I like the Time photos immensely, but from them you’d not guess much of the reality of Old Colony Mennonite life in Mexico.

For many of these world-rejecting Mennonites, it always seemed to me that their very attempt to isolate themselves made them  vulnerable to the worst the modern world has to offer. Many I spoke with described their people as lambs, unprepared for what they would encounter outside their community. Some likened it to Indians’ lack of exposure to small pox before the Europeans came.

I’ve included a photo above of a one-room schoolhouse, taught by a man with barely a bad sixth-grade education, which is how Mennonite kids are still schooled in the colonies near Cuauhtemoc, Chihuahua. Would  love your comments on the Time photos.

2 Comments

Filed under Drugs, Mexico

2 Responses to DRUGS: Mennonites and Time’s `Flower Girls’

  1. samquinones

    Kevin — yes, it’s my impression that, in fact, many Mennonites are not suffering the problems faced by those in parts of Mexico.

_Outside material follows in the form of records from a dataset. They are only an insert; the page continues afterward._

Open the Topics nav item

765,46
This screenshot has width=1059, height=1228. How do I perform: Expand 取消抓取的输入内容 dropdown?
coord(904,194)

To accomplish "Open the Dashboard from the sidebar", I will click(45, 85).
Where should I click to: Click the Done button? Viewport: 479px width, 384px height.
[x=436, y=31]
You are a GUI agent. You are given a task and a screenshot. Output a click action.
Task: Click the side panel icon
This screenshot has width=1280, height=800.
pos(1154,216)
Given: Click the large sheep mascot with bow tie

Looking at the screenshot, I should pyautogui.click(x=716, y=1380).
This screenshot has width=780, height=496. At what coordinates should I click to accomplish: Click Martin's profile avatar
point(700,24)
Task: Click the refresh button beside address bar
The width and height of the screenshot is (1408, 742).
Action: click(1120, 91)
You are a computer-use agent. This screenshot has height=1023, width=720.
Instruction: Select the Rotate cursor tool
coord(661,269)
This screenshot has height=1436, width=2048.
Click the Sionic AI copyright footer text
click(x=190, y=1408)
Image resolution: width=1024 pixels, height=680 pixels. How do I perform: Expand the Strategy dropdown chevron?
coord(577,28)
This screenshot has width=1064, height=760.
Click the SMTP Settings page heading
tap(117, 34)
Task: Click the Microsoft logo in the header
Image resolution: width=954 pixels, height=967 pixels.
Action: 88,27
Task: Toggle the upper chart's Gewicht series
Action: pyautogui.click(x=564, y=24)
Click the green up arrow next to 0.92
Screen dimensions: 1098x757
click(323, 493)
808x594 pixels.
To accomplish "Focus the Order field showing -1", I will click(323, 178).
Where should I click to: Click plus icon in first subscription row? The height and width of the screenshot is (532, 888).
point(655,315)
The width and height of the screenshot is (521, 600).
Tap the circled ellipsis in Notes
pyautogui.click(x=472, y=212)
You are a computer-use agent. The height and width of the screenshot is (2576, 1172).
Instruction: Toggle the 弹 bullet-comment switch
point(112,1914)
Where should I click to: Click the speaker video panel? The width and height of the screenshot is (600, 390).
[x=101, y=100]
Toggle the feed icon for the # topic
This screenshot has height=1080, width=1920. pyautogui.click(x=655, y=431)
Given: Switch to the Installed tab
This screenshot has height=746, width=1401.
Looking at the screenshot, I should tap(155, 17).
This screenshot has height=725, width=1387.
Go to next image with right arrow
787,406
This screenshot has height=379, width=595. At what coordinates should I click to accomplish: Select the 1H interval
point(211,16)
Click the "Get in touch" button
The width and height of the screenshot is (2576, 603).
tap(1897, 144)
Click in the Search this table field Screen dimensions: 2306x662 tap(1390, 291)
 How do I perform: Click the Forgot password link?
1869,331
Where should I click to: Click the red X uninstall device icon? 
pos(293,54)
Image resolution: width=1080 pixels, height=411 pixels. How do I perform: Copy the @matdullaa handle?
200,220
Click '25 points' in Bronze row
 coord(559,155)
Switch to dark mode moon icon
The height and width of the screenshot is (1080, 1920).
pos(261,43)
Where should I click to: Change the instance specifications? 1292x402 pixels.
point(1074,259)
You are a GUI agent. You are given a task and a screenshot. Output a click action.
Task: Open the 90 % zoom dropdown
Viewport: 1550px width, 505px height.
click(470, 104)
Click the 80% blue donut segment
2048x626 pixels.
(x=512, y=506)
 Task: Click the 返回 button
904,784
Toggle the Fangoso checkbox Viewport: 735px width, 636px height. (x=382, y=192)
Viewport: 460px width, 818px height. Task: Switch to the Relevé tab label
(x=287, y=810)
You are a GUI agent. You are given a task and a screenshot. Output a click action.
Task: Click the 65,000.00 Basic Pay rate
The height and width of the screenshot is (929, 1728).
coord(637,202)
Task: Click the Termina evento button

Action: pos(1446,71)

    I’d also agree — the Old Colony church I saw reminded me of nothing so much as the pre-Reformation Catholic Church: masses in a language no one understood, many prohibitions, not much reading, or understanding, of the Bible.

  2. Kevin Miller

    As a more modern Mennonite in Indiana, I find your characterization of these Old Colony Mennonites poignant. Their struggle to be in the world but not of it in this case doesn’t seem to account for the fact that worldliness is a product from within just as it is an evil ready to overtake us from without. Some of these Mennonites in Mexico may fall prey to the lure of fast drug money, but too many of us in the Mennonite church I belong to here succumb to the base materialism of our capitalist system. Were he alive, Menno Simons would call for radical renewal in both of our churches, even as he did in the European churches nearly 500 years ago.
    I was able to visit with German-speaking Old Colony Mennonites in Belize not long ago and there found morally scrupulous people who are living separately from the world. One of the young men I talked with had a visible and debilitating eye injury from a bullet wound from a particular outsider “from town” who for a time regularly raided the colony to steal money from these nonresistant, pacifist people. The man was eventually caught by Belize police and sent to jail for a number of years. Under the flicker of a latern’s light, I asked the injured young Mennonite if he was able to forgive the man who had shot him, and he answered yes. He then told me how he and others had cut and hewn lumber from the local forest to build a house for the convicted man when his house had burned down while he was in jail, leaving his wife and children homeless. After he got out of jail, the man remained in touch, occassionally attending church services with them. Why had they returned good for evil? “We are to love our enemies as Jesus said,” was his simple answer.